I encountered Yann Martel’s Life of Pi with a chip on my shoulder, determined not to like it. Acontroversy whirled around it, not just because the premise was almost identical to Moacyr Scliar’s Max and the Cats, but because Martel — though freely acknowledging the inspiration — had been a total dick about it.
“Why put up with a brilliant premise ruined by a lesser writer?” Martel had said by way of explaining why he’d never read Scliar’s brilliant little book but took its idea for his own.
As an admirer of Scliar’s, I was disgusted by Martel and went into the pages of Pi looking for evidence of the lesser writer. What I found instead was a beautiful story that hooked me from the go: I loved the writing if not the writer.
And when I heard a movie was to be made of it, I was taken aback: What could this story about spirituality, about such a personal journey, render visually besides, well, a shipwrecked boy and a tiger on a boat? A story about loss — and Pi loses everything: his family, his country, his purpose — is marked by absence.
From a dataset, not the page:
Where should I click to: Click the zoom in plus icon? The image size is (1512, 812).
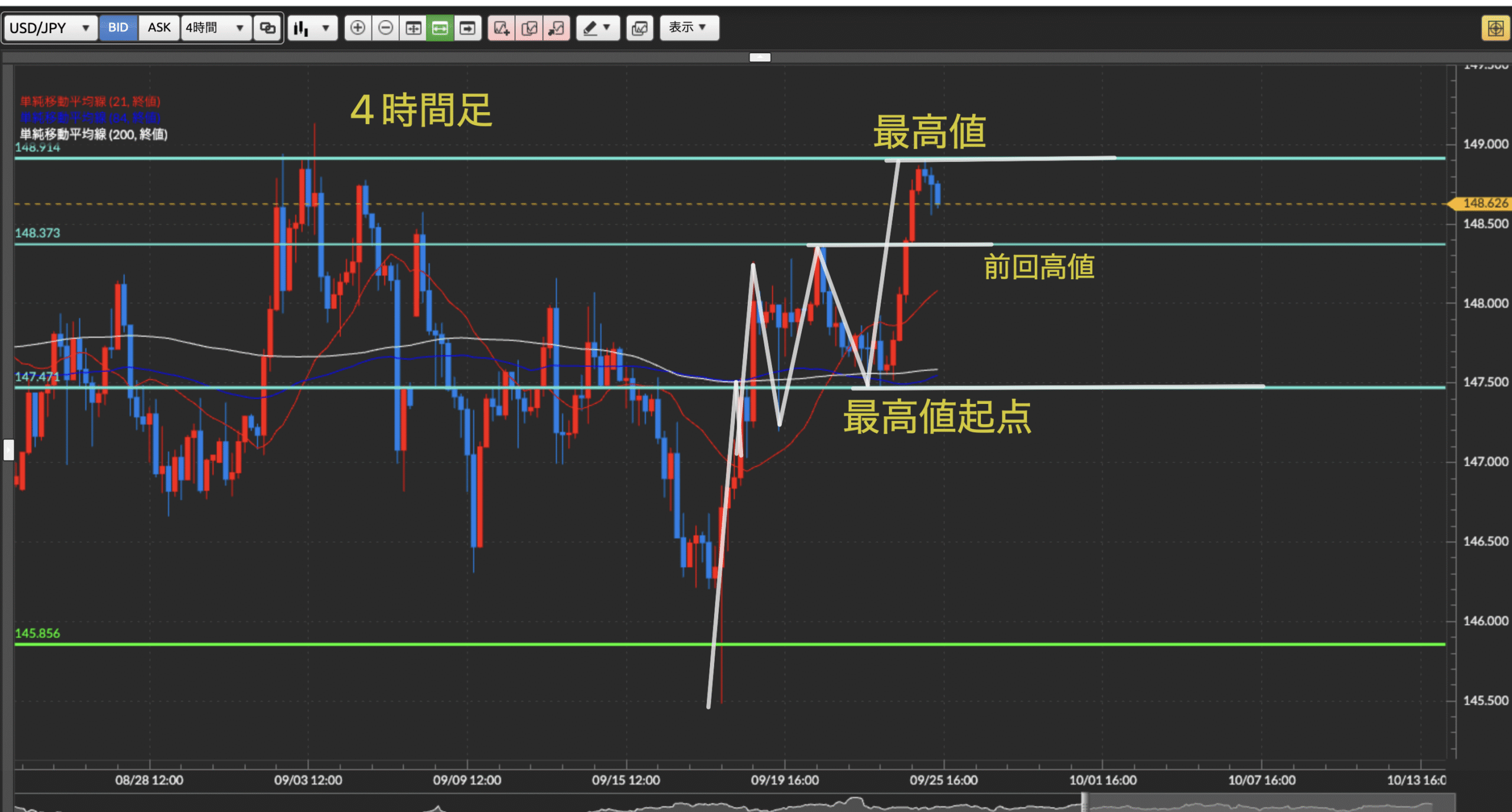pos(357,28)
Forgive me my lack of imagination: Director Ang Lee and cinematographer Claudio Miranda have opened up this very insular story with a stunning visual palette. Indeed, it’s the best and most assured use of 3-D I’ve ever seen. There are so few of the usual attention grabbers and so many utterly breathtaking moments. The ocean itself, water, is almost a universe in itself: a peach colored mirror, a sky crowded with constellations, a tomb, a glass partition between life and death, earth and heaven. It’s a place of plenty and a black hole, a torment and cradle of divine grace.